Maintenant, Paul, rentré dans la réalité, s’efforce de l’adoucir, et il se sent aimer cette jeune inconnue qui lui avait fait revivre, un moment, des choses si suaves. Il se la représente avec de grands yeux bleus, tristes et rêveurs, avec de longues tresses de cheveux bruns, avec un esprit orné par une bonne éducation de famille, comme Jeanne.
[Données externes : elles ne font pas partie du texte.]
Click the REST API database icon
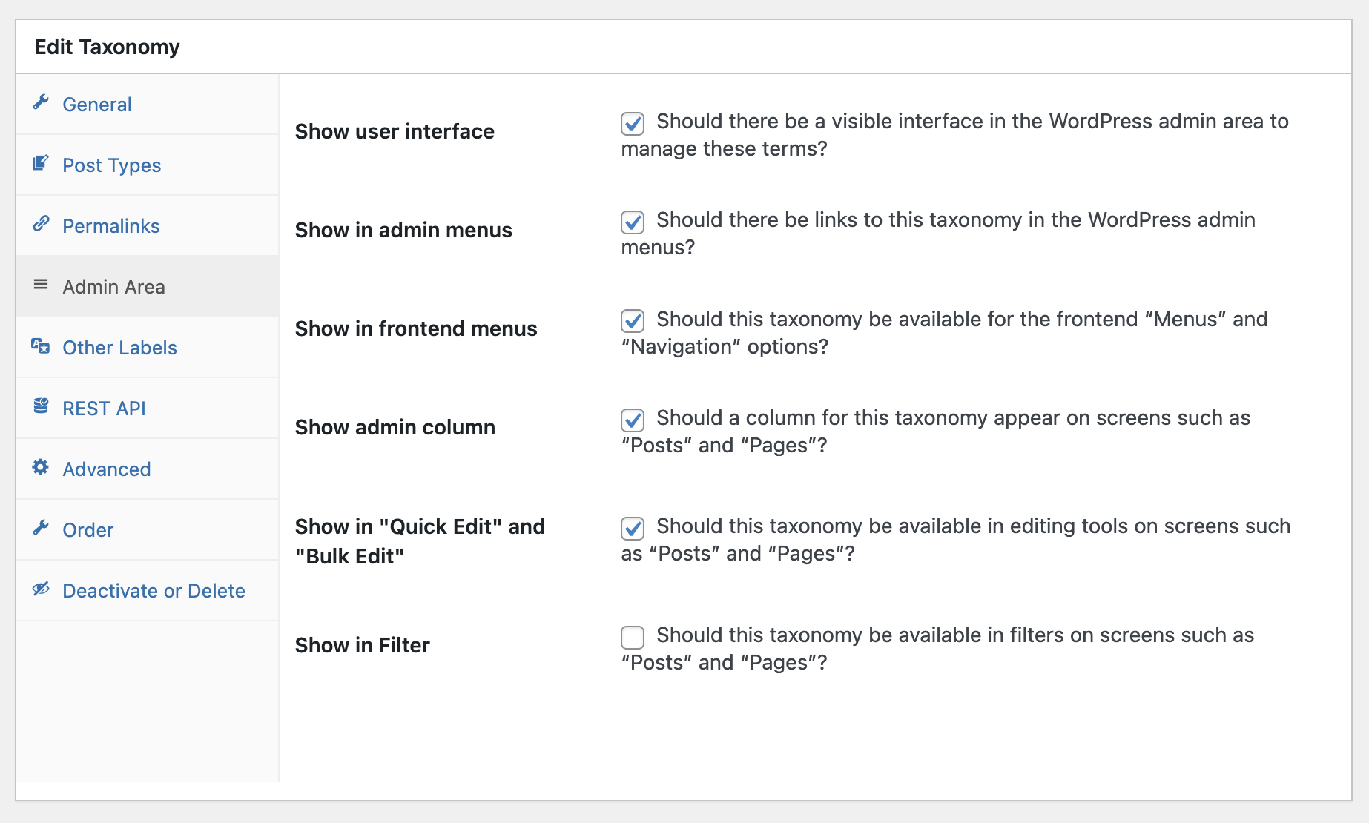Screen dimensions: 1369x823 click(x=40, y=406)
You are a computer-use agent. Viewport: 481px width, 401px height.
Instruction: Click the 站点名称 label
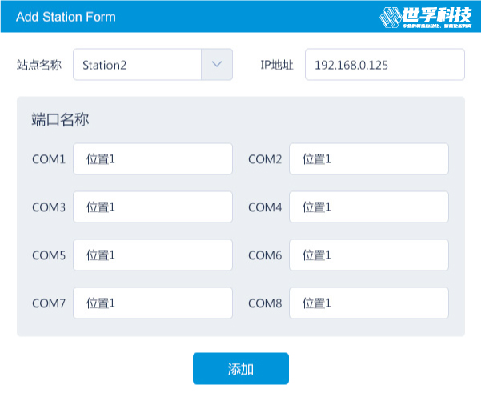point(39,65)
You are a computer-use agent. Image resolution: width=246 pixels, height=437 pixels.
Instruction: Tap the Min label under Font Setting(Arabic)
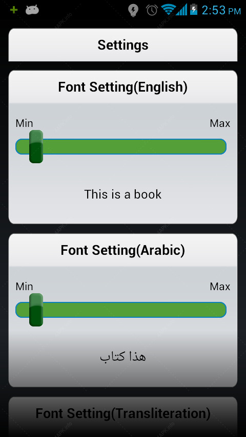click(24, 287)
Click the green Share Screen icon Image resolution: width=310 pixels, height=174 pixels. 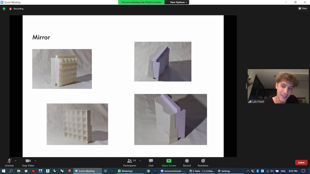[x=169, y=161]
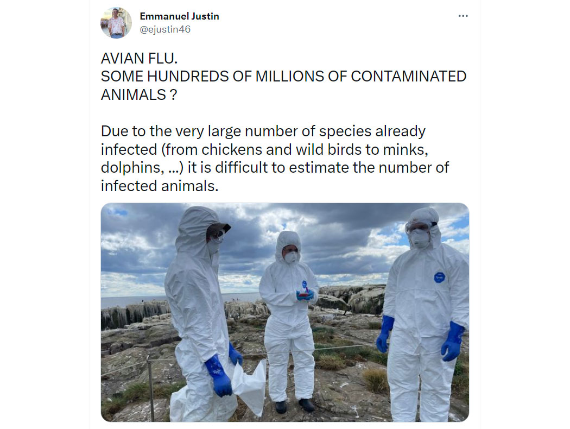The width and height of the screenshot is (570, 429).
Task: Click the metal rope fence post in photo
Action: (x=150, y=387)
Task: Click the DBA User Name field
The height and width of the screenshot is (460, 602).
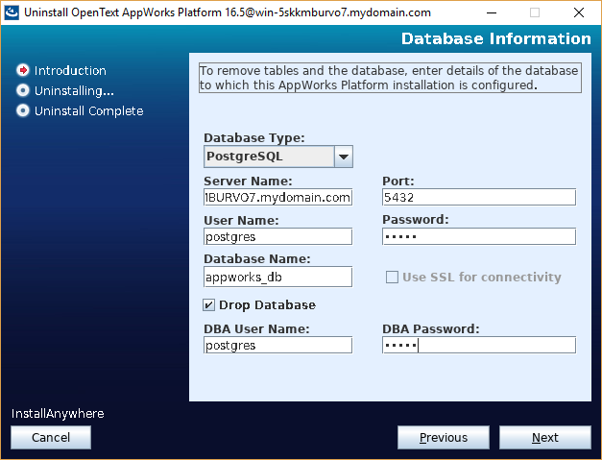Action: coord(278,345)
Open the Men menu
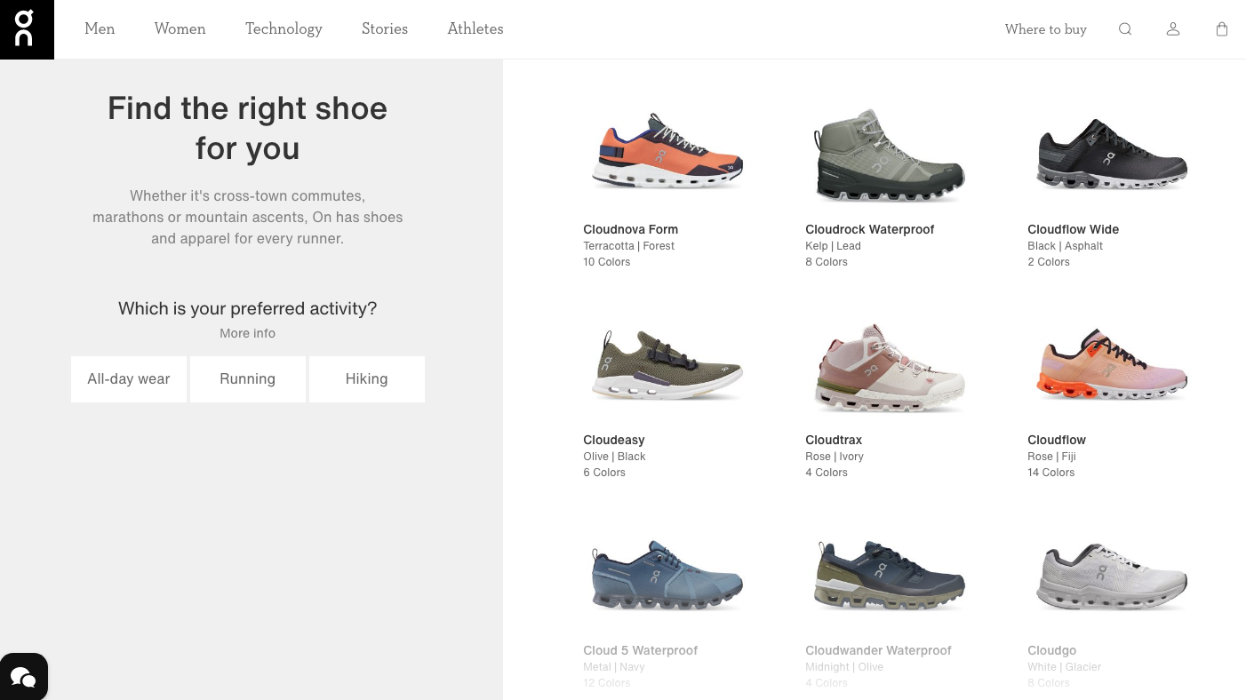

Il la voit, rêvant au pays, à l’ancienne maison, au village, déterrant tous les chers souvenirs cachés, là-bas, à l’ombre des vieux murs… Peut-être était-elle née sur une de ces plages où viennent déferler les vagues du beau Saint-Laurent, et, à cette heure, où elle chantait :

Un jour triste et pensif,
Assis au bord des flots…

peut-être se voyait-elle au temps où, le soir, sur la grève, elle regardait au loin se balancer lentement les voiles blanches et entendait la chanson des vagues ou le cri des grandes mouettes grises…

C’était pour Paul une sorte de consolation de savoir qu’il n’était pas le seul à avoir fait ce rêve des États-Unis : ce rêve, qui n’est qu’une pauvre illusion qui meurt et qu’on enterre dans le coin de terre abandonné là-bas…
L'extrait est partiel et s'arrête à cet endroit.